Right on what? That America, using power harnessed to democratic 
ideals, could begin a transformation of the Arab world from endless 
tyranny and intolerance to decent governance and democratization. Two 
years ago, shortly before the invasion of Iraq, I argued in these pages 
that forcefully deposing Saddam Hussein was, more than anything, about 
America "coming ashore" to effect a "pan-Arab reformation"--a 
dangerous, "risky and, yes, arrogant" but necessary attempt to change 
the very culture of the Middle East, to open its doors to democracy and 
modernity. 


The Administration went ahead with this great project knowing it would 
be hostage to history. History has begun to speak. Elections in 
Afghanistan, a historic first. Elections in Iraq, a historic first. 
Free Palestinian elections producing a moderate leadership, two 
historic firsts. Municipal elections in Saudi Arabia, men only, but 
still a first. In Egypt, demonstrations for democracy--unheard of in 
decades--prompting the dictator to announce free contested presidential 
elections, a historic first. 


And now, of course, the most romantic flowering of the spirit America 
went into the region to foster: the Cedar Revolution in Lebanon, in 
which unarmed civilians, Christian and Muslim alike, brought down the 
puppet government installed by Syria. There is even the beginning of a 
breeze in Damascus. More than 140 Syrian intellectuals have signed a 
public statement defying their government by opposing its occupation of 
Lebanon. 


To what do we attribute this Arab spring? While American (and European) 
liberal and "realist" critics are seeking some explanation, those a bit 
closer to the scene don't flinch from the obvious. "It is strange for 
me to say it, but this process of change has started because of the 
American invasion of Iraq," Lebanese Druze leader Walid Jumblatt 
explained to David Ignatius of the Washington Post. "I was cynical 
about Iraq. But when I saw the Iraqi people voting three weeks ago, 8 
million of them, it was the start of a new Arab world. The Syrian 
people, the Egyptian people, all say that something is changing. The 
Berlin Wall has fallen. We can see it." 


When Ronald Reagan declared that the unfreedom imposed by communism was 
simply unsustainable and that it should be not appeased or 
accommodated, but instead forced--by the power and will of free 
peoples--into the ash heap of history, he was ridiculed and patronized 
as a simpleton. Clark Clifford famously called him an amiable dunce. 
The amiable dunce went on to win the cold war. 

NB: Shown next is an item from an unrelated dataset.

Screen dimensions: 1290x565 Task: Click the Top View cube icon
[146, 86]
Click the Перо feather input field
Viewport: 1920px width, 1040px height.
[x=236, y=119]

Two decades later, another patronized President. Our intellectuals and 
Middle East "experts" have been telling us that Bush's grand project to 
democratize the region is the fantasy of a historical illiterate. Faced 
with the stunning Iraqi election, they went to great lengths to 
attribute this inconvenient yet undeniable success to the courage of 
the Iraqi people. 


This is all very nice. But this courage was rather dormant before the 
American invasion. It was America's overthrow of Saddam's republic of 
fear that gave to the Iraqi people space and air and the very 
possibility of expressing courage. 


Those now waxing rhapsodic about the courage of the natives and the 
beauty of people power need to ask themselves the obvious question: Why 
now? It is easy to get sentimental about people power. But people power 
does not always prevail. Indeed, it rarely prevails. It was crushed in 
Hungary 1956, Czechoslovakia 1968, Tiananmen Square 1989--and Iraq 
1991. Matched against tyranny at its point of maximum cruelty, people 
power is useless. 


In the 1991 uprising, tens of thousands of Shi'ites and Kurds were 
killed by the raw power of Saddam's helicopters and tanks and secret 
police. What was different this time? No Saddam. The American army had 
come ashore to disarm and depose him. After the sword, it provided the 
shield to allow 8 million Iraqis to revel in their first exercise of 
democratic self-governance. 


Why now? Because until now the forces of decency in the region were 
alone and naked, cynically ignored by an outside world content to deal 
with their oppressors. Then comes America, not just proclaiming 
democratic liberation as its overriding foreign policy principle but 
sacrificing blood and treasure in the service of precisely that 
principle. 


It was not people power that set this in motion. It was American power. 
People power followed. Which is why the critics of the Bush doctrine 
take refuge in a second Bush-free explanation. They locate the reason 
for this astonishing Arab spring, if not in people power from below, 
then in rot from above. These superannuated dictatorships, we are now 
told, were fossilized and frail, already wobbly and ready to fall, just 
waiting to be undone by the slightest challenge. 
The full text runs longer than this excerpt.